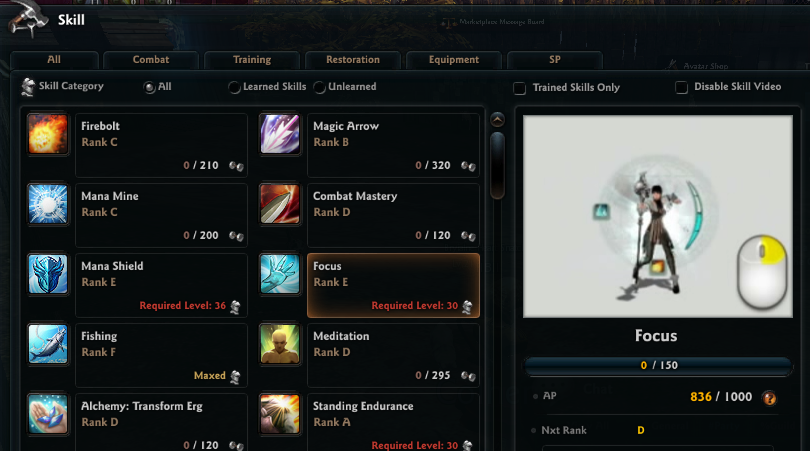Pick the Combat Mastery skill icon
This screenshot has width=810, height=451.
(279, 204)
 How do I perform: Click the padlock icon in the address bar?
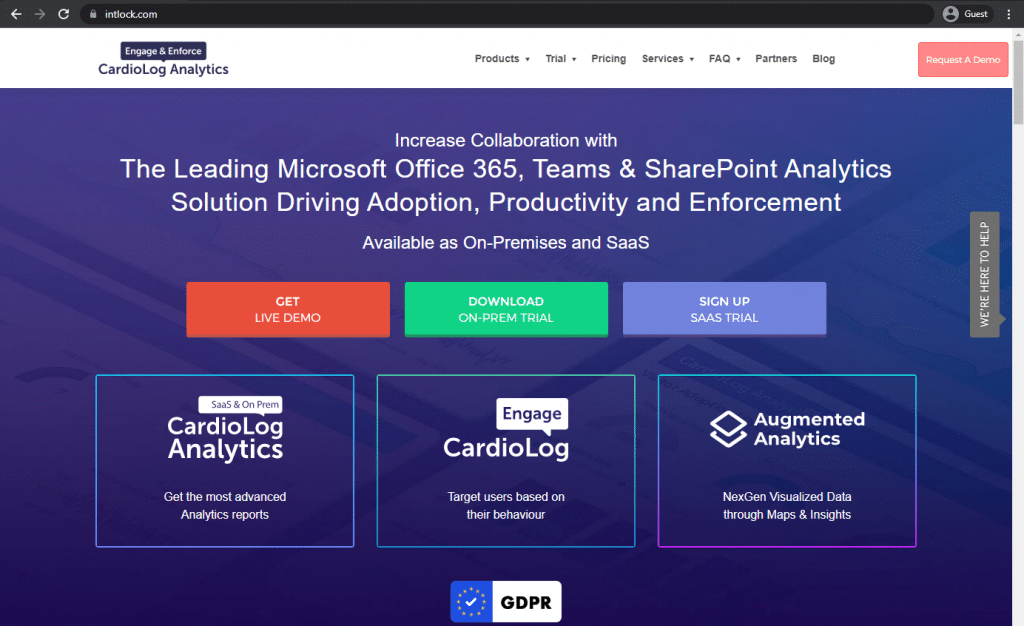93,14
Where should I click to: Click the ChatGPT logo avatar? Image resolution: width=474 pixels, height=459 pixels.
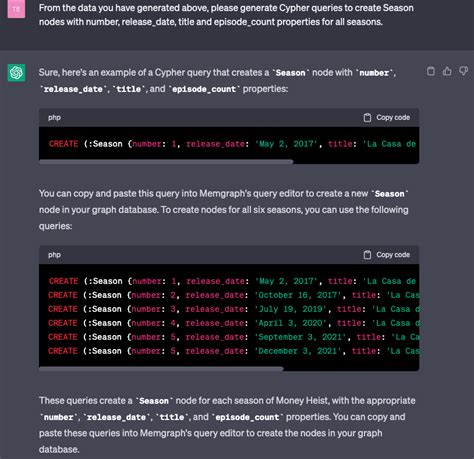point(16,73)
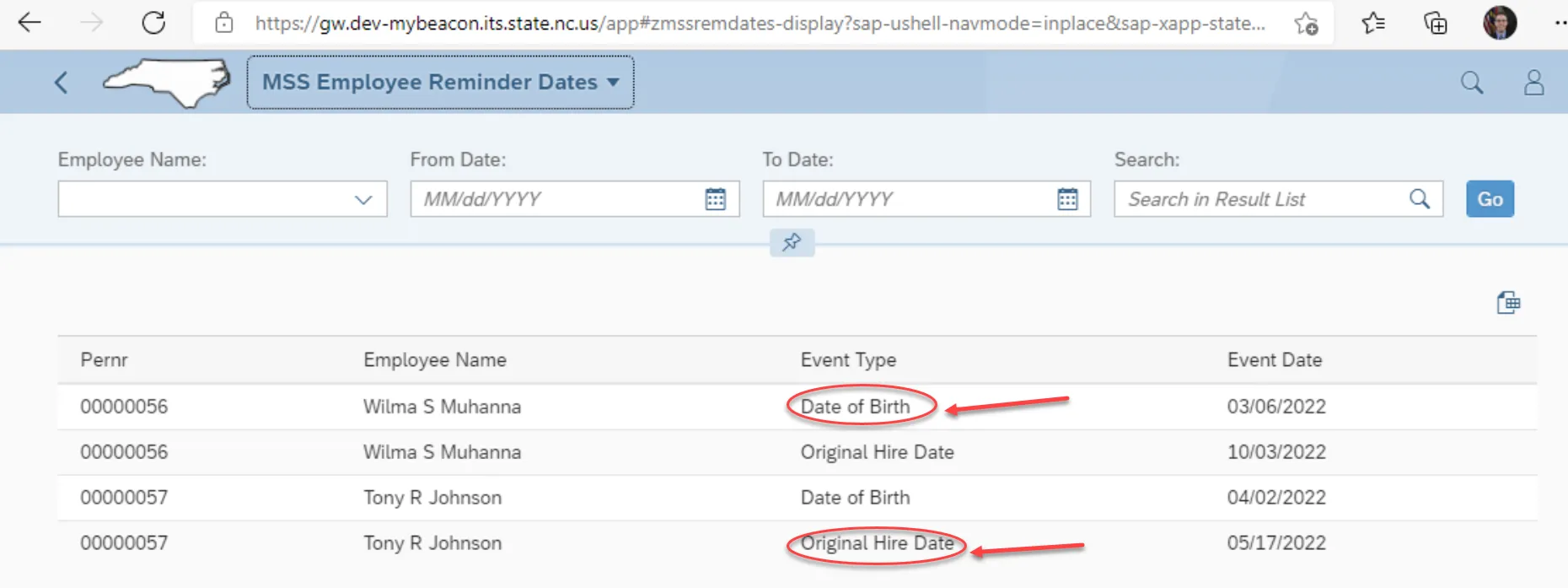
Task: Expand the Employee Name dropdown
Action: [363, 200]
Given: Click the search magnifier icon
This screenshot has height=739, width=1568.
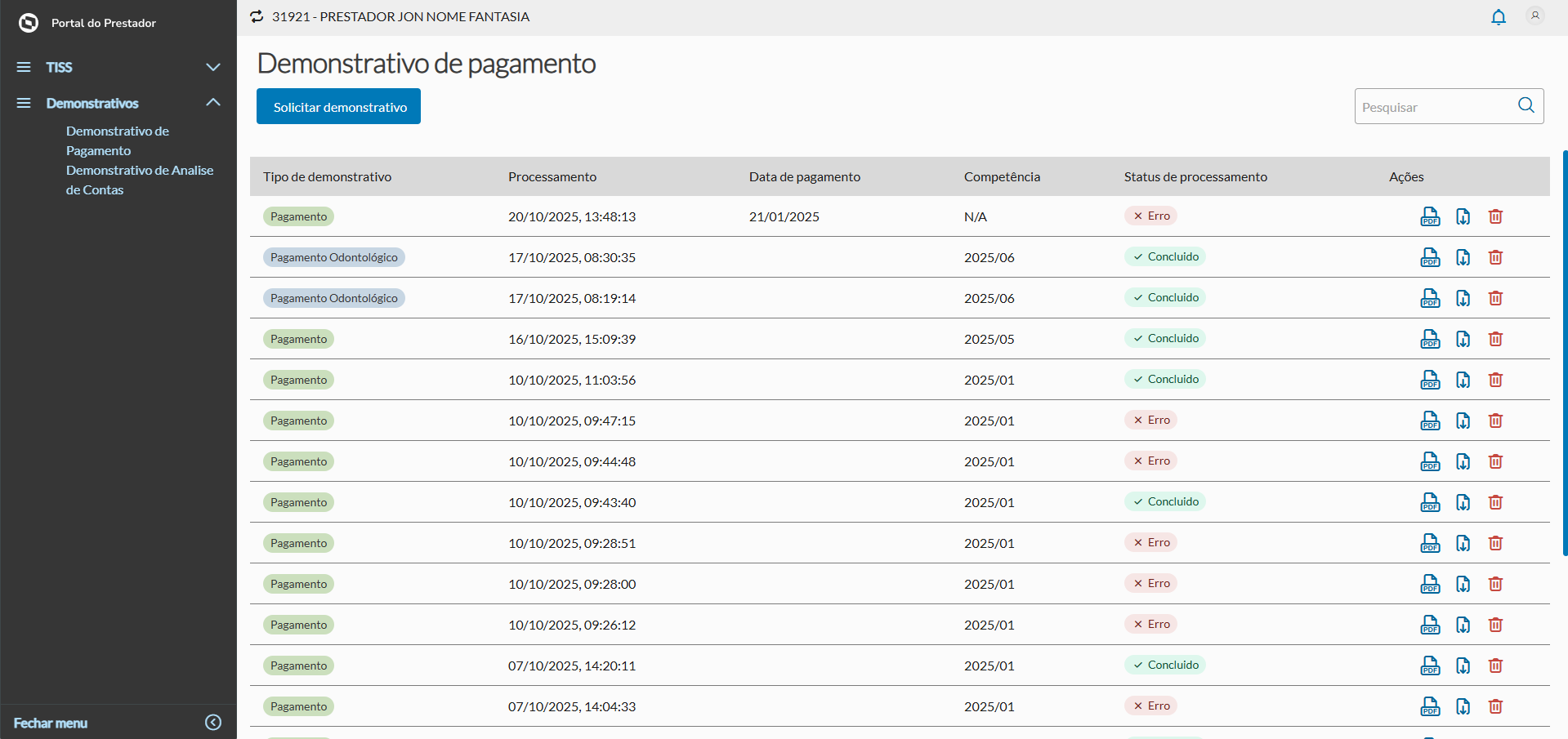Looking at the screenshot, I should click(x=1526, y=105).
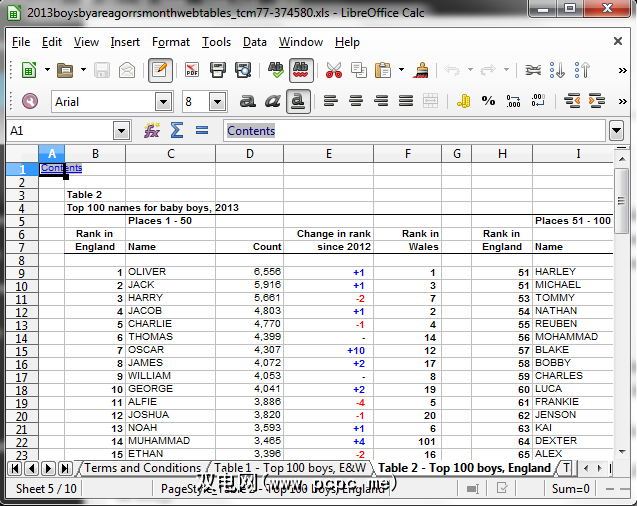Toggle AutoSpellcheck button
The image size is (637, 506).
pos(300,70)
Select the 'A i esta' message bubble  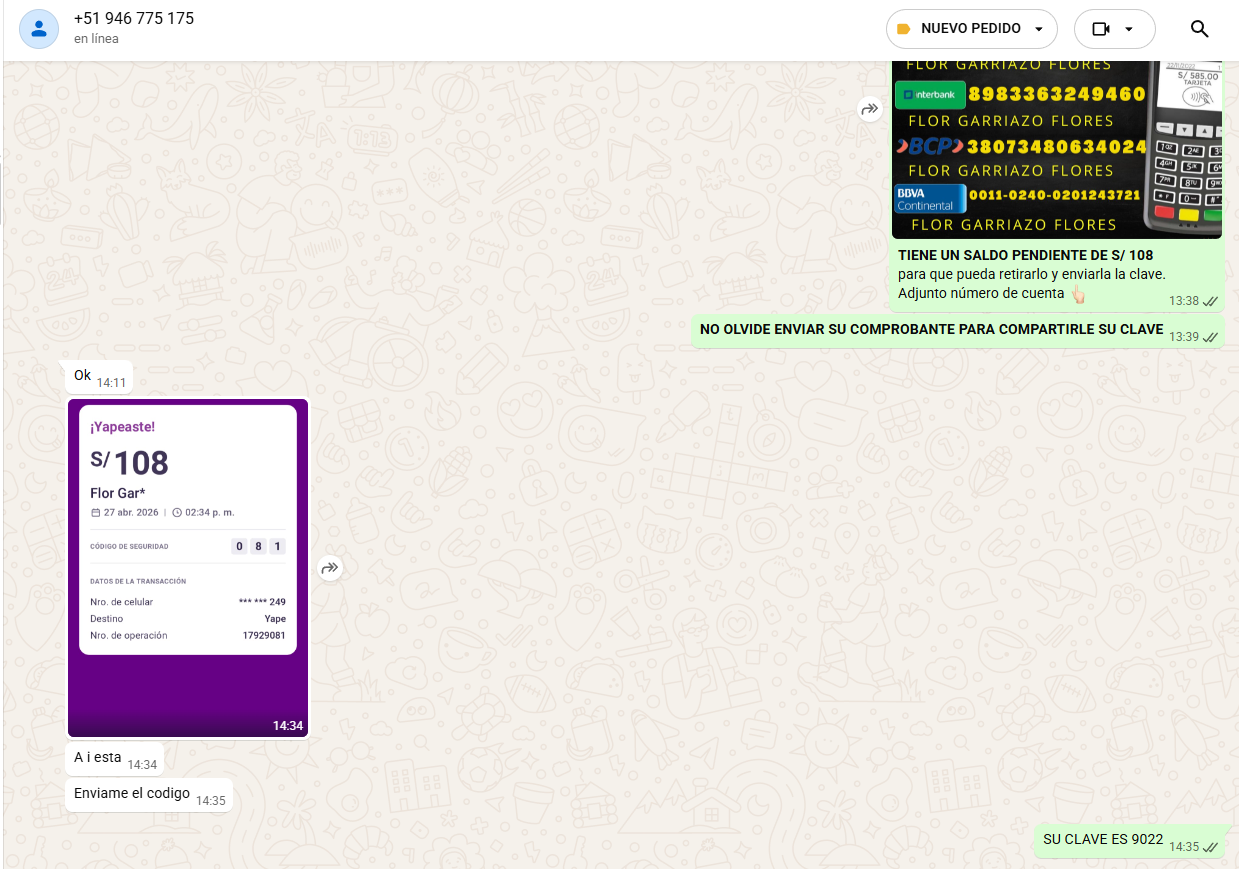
──────────
● The problem: Only the lines from the one containing "How do I perform: Click" through the end of the records should be copied, exactly and with both ends included; the pictures should not.

● Answer area:
 How do I perform: Click the padlock icon in the address bar?
93,14
Where should I click to: Click the ChatGPT logo avatar? Image resolution: width=474 pixels, height=459 pixels.
point(16,73)
Task: Expand the Employee Name dropdown
Action: [363, 200]
Given: Click the search magnifier icon
This screenshot has height=739, width=1568.
Looking at the screenshot, I should click(x=1526, y=105).
Toggle AutoSpellcheck button
The image size is (637, 506).
pos(300,70)
Select the 'A i esta' message bubble  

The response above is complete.